Giving feedback online
Feedback should be timely, useful and kind.
Consider giving audio feedback to students on projects in process. It is much faster to give, and the coaching tone and replay-ability of the feedback makes it preferable to most students.
Use one space, for instance a visual board tool called Mural, for day-to-day classwork. This will be where students submit work, get it graded, view their rubric and discuss it in class, and where the teaching team can annotate their work, give them visual and oral feedback and share resources.
Faculty can revisit the board and add notes and annotations as they wish, then meet students there to discuss. Students can view their peers’ work and feedback to aid their own learning.
We have invented a concept of feed-forward, rather than feedback, which focuses on constructive comments about students’ projects and provides suggestions that are doable and build on the students’ own ideas.
Streamlining and continuity in the classroom
Using a common “anchor” such as a Google Slide deck or Google Doc can help focus a student’s attention during class on the activities at hand both in the main room and in any breakout rooms.
Sticking to one method is always best so that students know what to expect and can adopt a rhythm for your class. This reduces confusion and stress.
Creating one Google Slides slide deck that you use all semester enables students to bookmark the link and faculty can easily link it into any teaching materials. You can add each new day at the beginning of the slide deck with a “section header” slide to label it.
However you choose to do it, it is helpful to consolidate all course information: find a set-up that works for you and that can be a one-stop shop for students with all the various spaces that they get information about classes from, such as Banner, Blackboard, the university portal, Google Drive, Zoom and email. Try to create one or two clear places where everything can be found.

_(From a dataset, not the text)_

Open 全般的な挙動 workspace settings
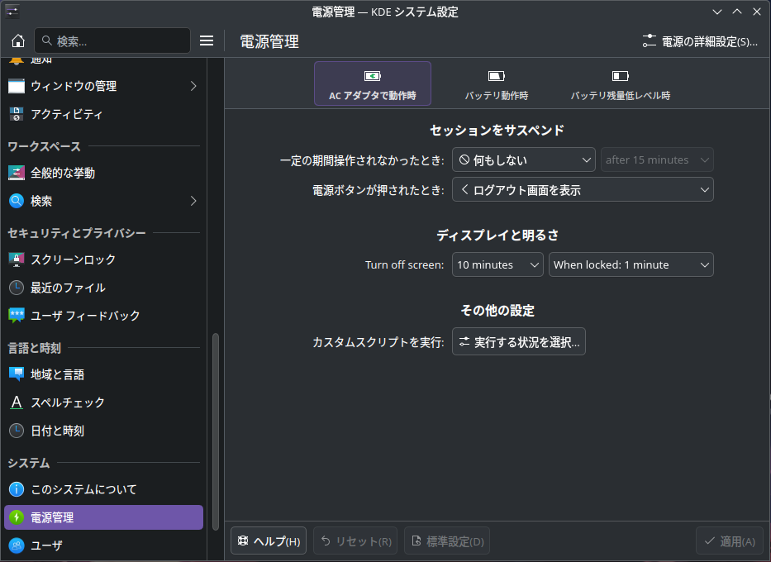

Create a go-to place for students who miss class sessions to catch up.
Not everyone can watch the Zoom recorded lecture later. You could try assigning a class blogger for each class to take notes of the most important things said in class that are not in the text, such as any valuable ideas and comments made by peers. This can be posted to the LMS for those who missed the class and blogging can be graded as part of participation.
Let’s continue to support each other
While online learning continues, we need to consider our community’s well-being, while also focusing on the learning experience and the achievement of learning outcomes.
This requires an ongoing conversation between peers, students and university leaders.
Deans have opened up channels of communication, listening to students and faculty as well as sharing student concerns as we seek out solutions that can make a difference.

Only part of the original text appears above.